No. 21 – Mercenaries
- Position: Shooting guard
- League: Manicaland Basketball Association

Personal information
- Born: 14 August 1988 (age 36) Harare, Zimbabwe
- Listed height: 1.88 m (6 ft 2 in)

Career history
- 0: Harare City Hornets
- 2018: Soweto Panthers
- 2019: Mercenaries

Career highlights and awards
- BNL Most Valuable Player (2018); BNL champion (2018);

= Tatenda Maturure =

Zimbabwean basketball player (born 1988)

Tatenda Paul Maturure (born 14 August 1988) is a Zimbabwean professional basketball player for Mercenaries of the Manicaland Basketball Association (MBA).

==Club career==
Maturure has spent a large part of his career with the Harare City Hornets in Zimbabwe. He has also played for Raiders and JBC.

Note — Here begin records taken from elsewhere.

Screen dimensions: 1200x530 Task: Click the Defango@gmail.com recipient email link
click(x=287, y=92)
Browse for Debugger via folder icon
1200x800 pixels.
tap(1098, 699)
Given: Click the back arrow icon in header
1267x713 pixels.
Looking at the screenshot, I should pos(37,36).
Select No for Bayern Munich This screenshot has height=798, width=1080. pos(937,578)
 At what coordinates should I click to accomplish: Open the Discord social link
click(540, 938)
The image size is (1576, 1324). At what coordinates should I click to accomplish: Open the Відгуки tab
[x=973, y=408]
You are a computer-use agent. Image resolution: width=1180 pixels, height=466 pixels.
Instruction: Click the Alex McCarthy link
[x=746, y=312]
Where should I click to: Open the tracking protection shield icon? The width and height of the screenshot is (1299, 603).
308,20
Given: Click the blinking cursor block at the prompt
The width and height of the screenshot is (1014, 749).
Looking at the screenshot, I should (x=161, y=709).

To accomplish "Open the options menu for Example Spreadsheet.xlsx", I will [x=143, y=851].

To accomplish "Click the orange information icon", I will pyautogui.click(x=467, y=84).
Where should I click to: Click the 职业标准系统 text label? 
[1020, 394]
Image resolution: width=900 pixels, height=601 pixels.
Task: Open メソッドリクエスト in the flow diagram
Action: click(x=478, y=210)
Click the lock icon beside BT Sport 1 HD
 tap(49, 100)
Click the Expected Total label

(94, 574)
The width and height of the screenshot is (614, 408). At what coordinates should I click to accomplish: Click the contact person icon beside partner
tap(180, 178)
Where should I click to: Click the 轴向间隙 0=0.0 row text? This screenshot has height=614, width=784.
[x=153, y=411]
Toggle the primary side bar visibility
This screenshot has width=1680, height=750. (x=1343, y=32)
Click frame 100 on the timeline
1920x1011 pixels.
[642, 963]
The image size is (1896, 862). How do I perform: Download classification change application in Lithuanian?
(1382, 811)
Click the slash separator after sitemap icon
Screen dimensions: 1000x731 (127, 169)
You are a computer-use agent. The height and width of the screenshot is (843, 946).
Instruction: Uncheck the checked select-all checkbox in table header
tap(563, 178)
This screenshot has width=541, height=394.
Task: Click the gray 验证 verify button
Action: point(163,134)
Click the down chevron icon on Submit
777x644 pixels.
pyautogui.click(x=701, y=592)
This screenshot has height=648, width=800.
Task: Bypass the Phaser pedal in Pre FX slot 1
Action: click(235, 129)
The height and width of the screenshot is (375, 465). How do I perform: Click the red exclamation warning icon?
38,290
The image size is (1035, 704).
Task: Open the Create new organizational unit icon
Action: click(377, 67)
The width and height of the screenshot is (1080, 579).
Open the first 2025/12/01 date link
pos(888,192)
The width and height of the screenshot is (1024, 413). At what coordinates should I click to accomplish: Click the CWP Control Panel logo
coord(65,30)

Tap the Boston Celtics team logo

In 2018, he joined the Soweto Panthers of the Basketball National League in South Africa and was named the league's most valuable player (MVP) after winning a championship.

In 2021, Maturure was named the MVP of the Decade by the Basketball Union of Zimbabwe (ZUB).

==National team career==
Maturure plays for the Zimbabwean national team. He was one of the team's top scorers at AfroBasket 2015.